It’s almost done.
The 2015 crops are in the bins … for the most part.
According to Saskatchewan’s Agriculture Ministry, 91 per cent of the provincial crop was now secured as of Oct. 12, and with another week of excellent harvest conditions to add to that timeline, it was pretty well certain that the harvest clean up work would be completed by the end of this week.
Warm and relatively dry weather allowed producers to get into the fields and complete the harvest operations.
Producers in the southwest were the furthest advanced heading into the third week in October, which was a traditional situation once again. By Oct. 12, the farmers in the southwest had 96 per cent of their crops combined and stored. Farmers in this region of the province were not far behind, at 95 per cent while nearly 90 per cent of the crops were harvested in the west-central and northwest regions. The east central sector was at 87 per cent by mid-month while the northeast producers had harvested about 83 per cent within that same time frame.
Ninety-five per cent of durum and 93 per cent of the barley crops were in the bins as was 91 per cent of the spring wheat crops and 89 per cent of the canola crops while 85 per cent of the soybean crops had been tucked away. Chickpeas, canary seed and flax crops trailed slightly behind as per expectations.

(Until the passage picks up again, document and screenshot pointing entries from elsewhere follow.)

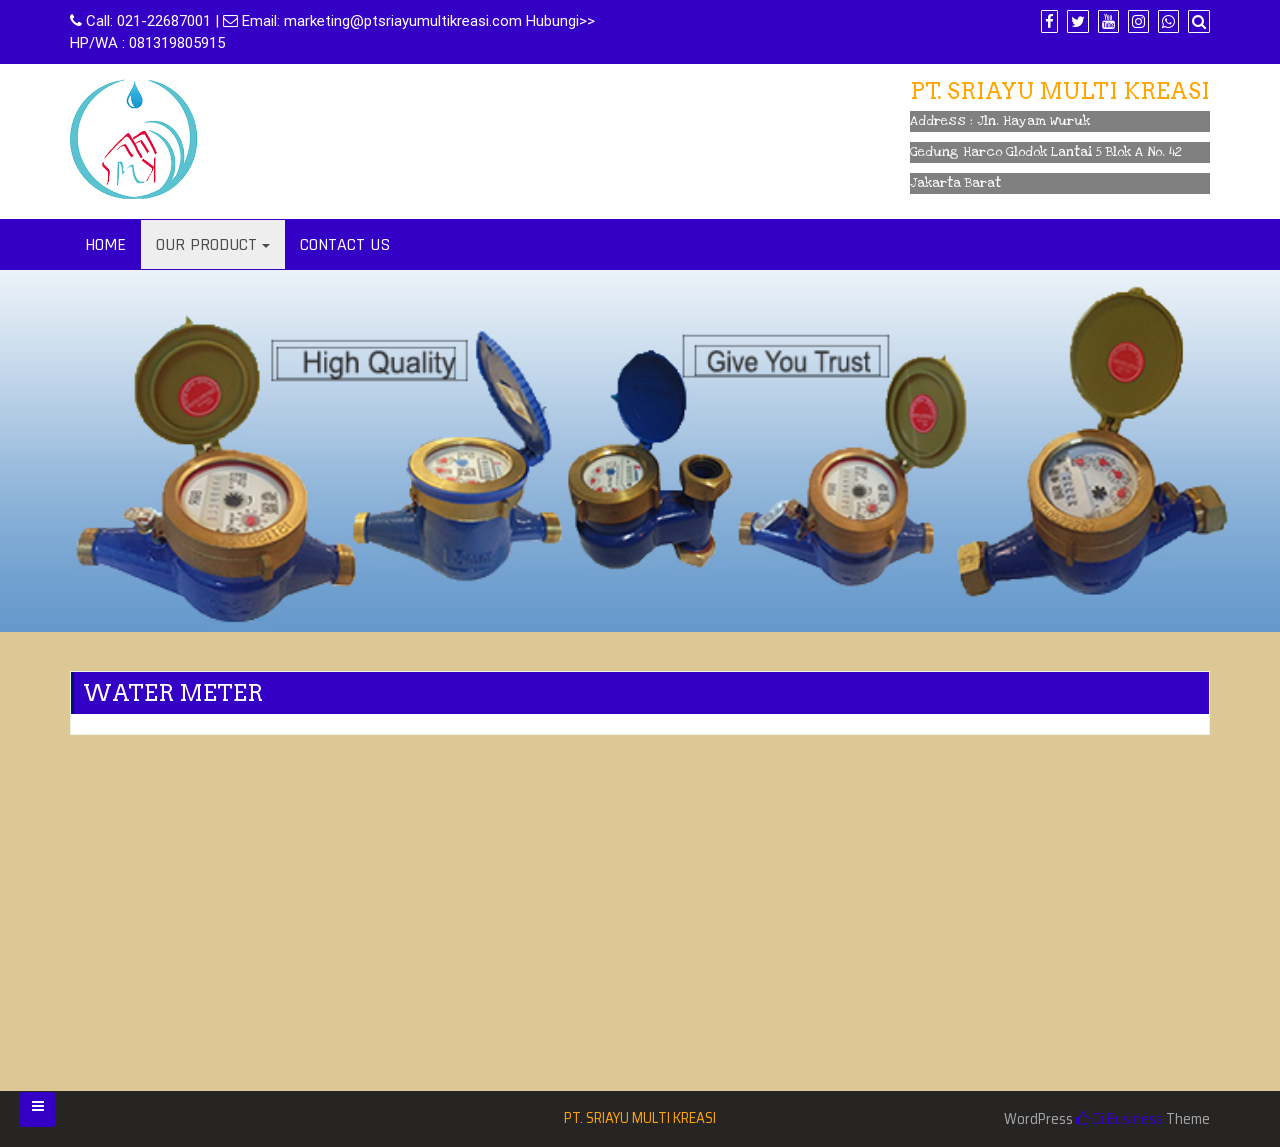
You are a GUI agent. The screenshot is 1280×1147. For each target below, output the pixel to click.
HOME (105, 244)
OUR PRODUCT (206, 244)
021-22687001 (164, 21)
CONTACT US (345, 244)
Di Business (1119, 1119)
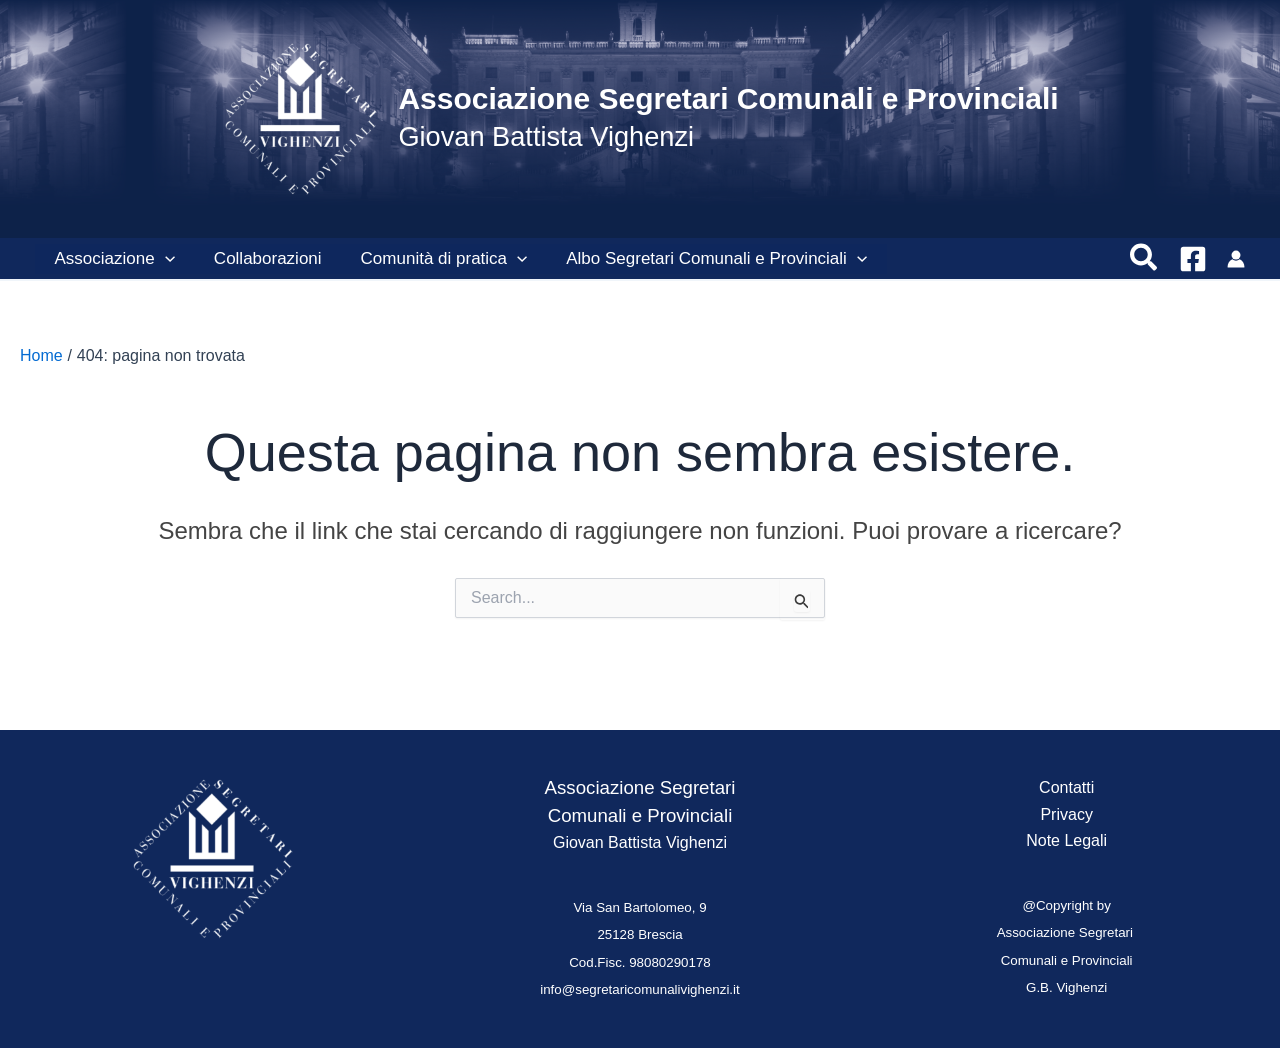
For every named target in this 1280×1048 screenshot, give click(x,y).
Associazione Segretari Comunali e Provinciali (728, 98)
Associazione (112, 259)
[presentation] (162, 259)
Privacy (1066, 814)
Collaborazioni (260, 258)
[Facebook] (1193, 259)
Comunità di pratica (431, 259)
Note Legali (1066, 840)
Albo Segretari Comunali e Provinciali (699, 259)
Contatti (1066, 787)
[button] (1144, 259)
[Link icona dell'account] (1236, 259)
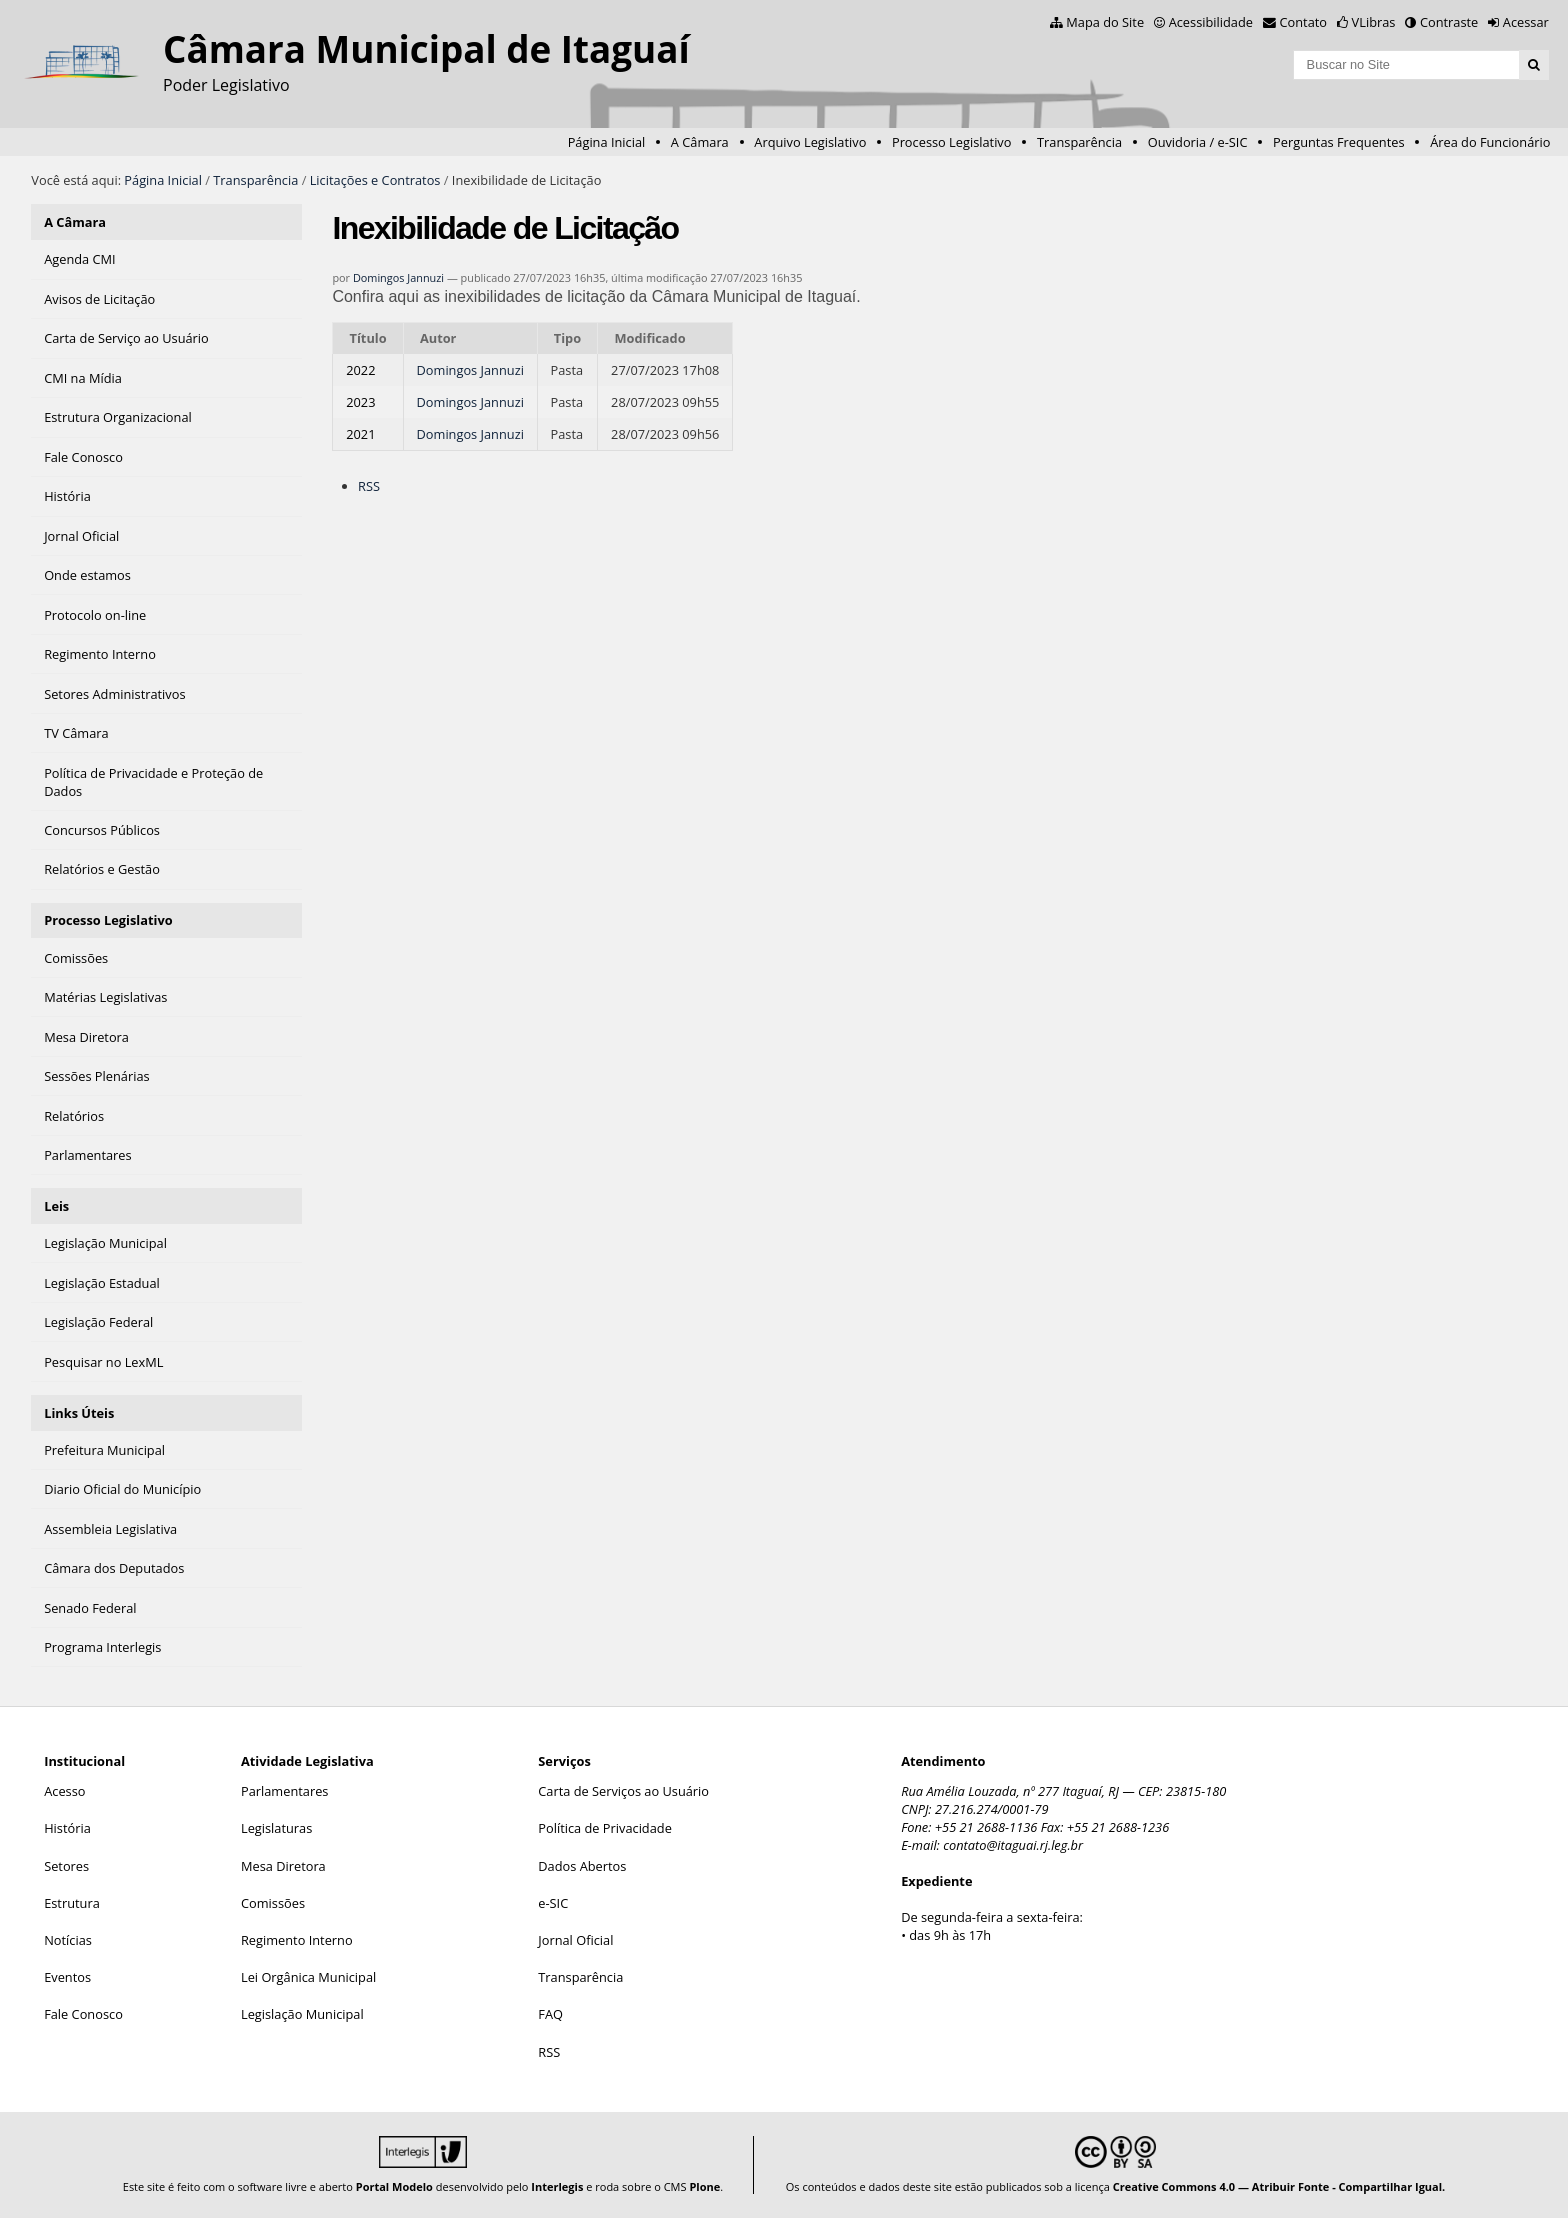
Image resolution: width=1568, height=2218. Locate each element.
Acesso (64, 1791)
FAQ (550, 2014)
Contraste (1449, 22)
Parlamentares (284, 1791)
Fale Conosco (83, 2014)
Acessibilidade (1211, 22)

Topsoil moisture conditions across the province rated as 10 per cent surplus, 84 per cent adequate and five per cent short, heading into the post-harvest season. Hayland and pasture topsoil moisture conditions were rated as four per cent surplus and 83 per cent adequate and 11 per cent short going into the second half of October.
The strong winds that often topped 100 km/hr on Oct. 10 and 11, blew some swaths around and shelled out some standing crops.
Crop analysts across the province were rating this year’s efforts as average in terms of quality and volume compared with the five-year average.
Most livestock producers in the province indicated they now have adequate amounts of straw, greenfeed and feed grain to provide for their herds during the upcoming winter months.